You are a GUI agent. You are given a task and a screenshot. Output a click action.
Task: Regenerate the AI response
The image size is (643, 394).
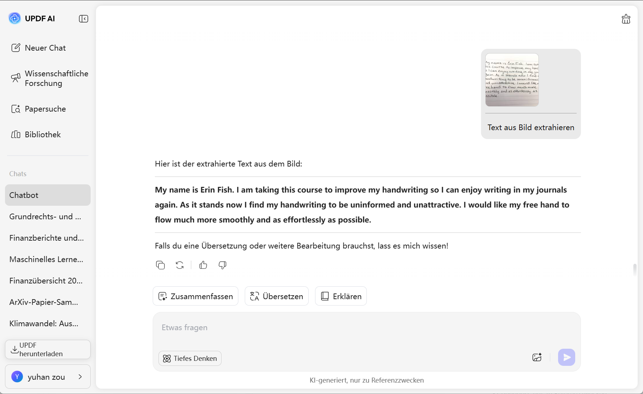tap(180, 265)
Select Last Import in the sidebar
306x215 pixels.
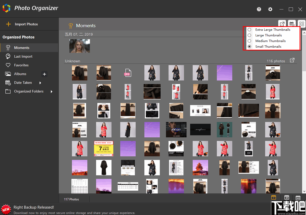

* _The task_
If an entry holds an image, omit that image and print the remainder exactly as it stands.

* _Output of the task_
You are a GUI agent. You are given a task and a screenshot. Output a click action.
Task: Regenerate the AI response
The image size is (643, 394).
tap(180, 265)
Select Last Import in the sidebar
306x215 pixels.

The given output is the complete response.